A scaffold is a temporary structure built outside of a building or structure under construction, allowing workers to access the higher levels of that building or structure. Workers often need to lift materials to those heights, so a scaffold hoist is used in lieu of lifting the materials by hand, which can be stressful and dangerous, or even impossible. Many types of scaffold hoist models exist for different purposes; some smaller units use a boom arm with a pulley mounted to it, while other systems feature entire moving platforms that can lift people and materials.
The latter scaffold hoist system is far more elaborate and must be constructed and operated carefully. The system features a lift platform mounted to specially designed scaffolding sections, and it is propelled upward using a motorized rack and pinion system. Such a scaffold hoist is likely to be used on larger building projects on which heavy materials and large numbers of workers must be transported. For smaller buildings and structures, this system generally will not be necessary.

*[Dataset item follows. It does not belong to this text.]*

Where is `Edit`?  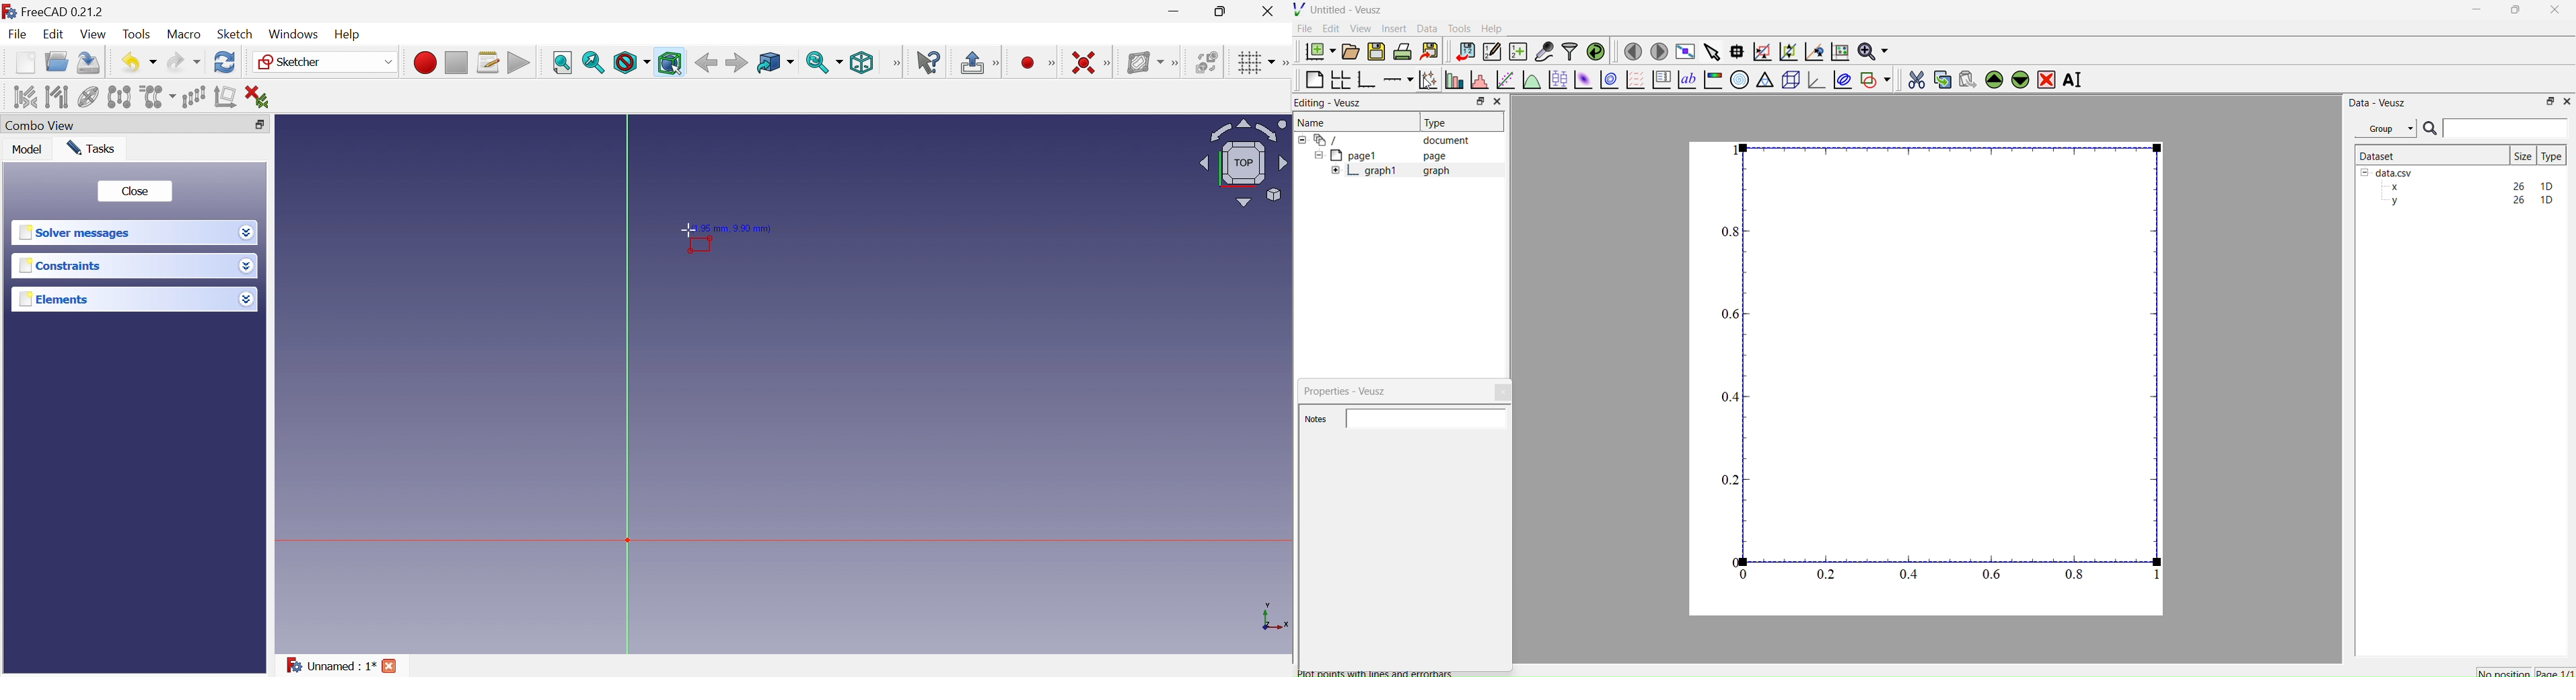
Edit is located at coordinates (1329, 28).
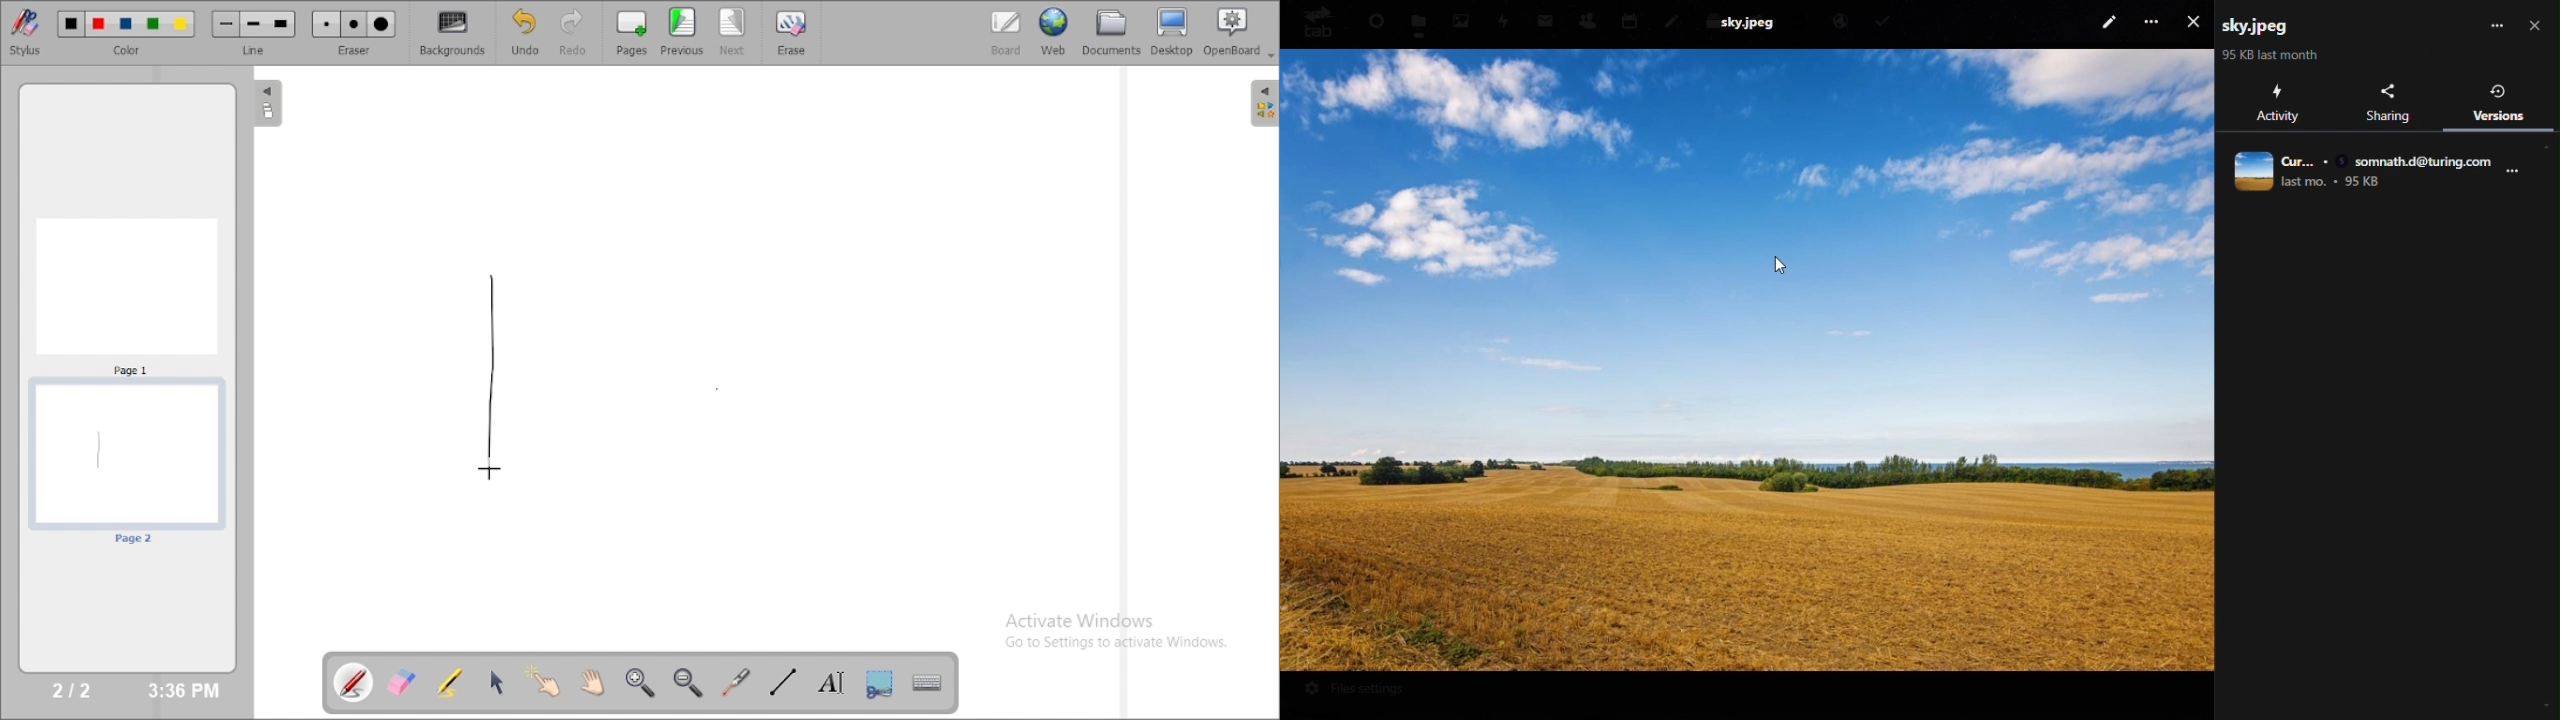 The height and width of the screenshot is (728, 2576). I want to click on annotate document, so click(355, 682).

Instead, smaller structures may require the use of a small, jib crane scaffold hoist. This system features a vertical arm that supports a horizontal arm, at the end of which is mounted a pulley. A cable will run through the pulley, usually wrapping around it several times, and then it will drop to the ground. At the lowest point on the cable is mounted a hook, which can in turn be attached to a load to be lifted. Smaller pulley systems can be operated by hand, while others are motorized and controlled with switches. Motorized units are usually reserved for larger jobs, while hand crank jobs are used only for the lightest duty jobs. Sometimes a rope will be used in lieu of a cable, though fiber ropes tend to be less durable and are not used as often or for any heavy duty jobs.
Another type of scaffold hoist may mount directly to the scaffold piping. It will work much like a winch or ceiling-mounted hoist, and it will usually be motorized. This system employs the same system as the jib crane, except without the jib crane. The system will feature a wide pulley around which a cable will be wrapped numerous times. A motor will turn the pulley, either letting out the cable or pulling it back in. A hook is mounted to the end of the cable so it can be attached to the items to be lifted.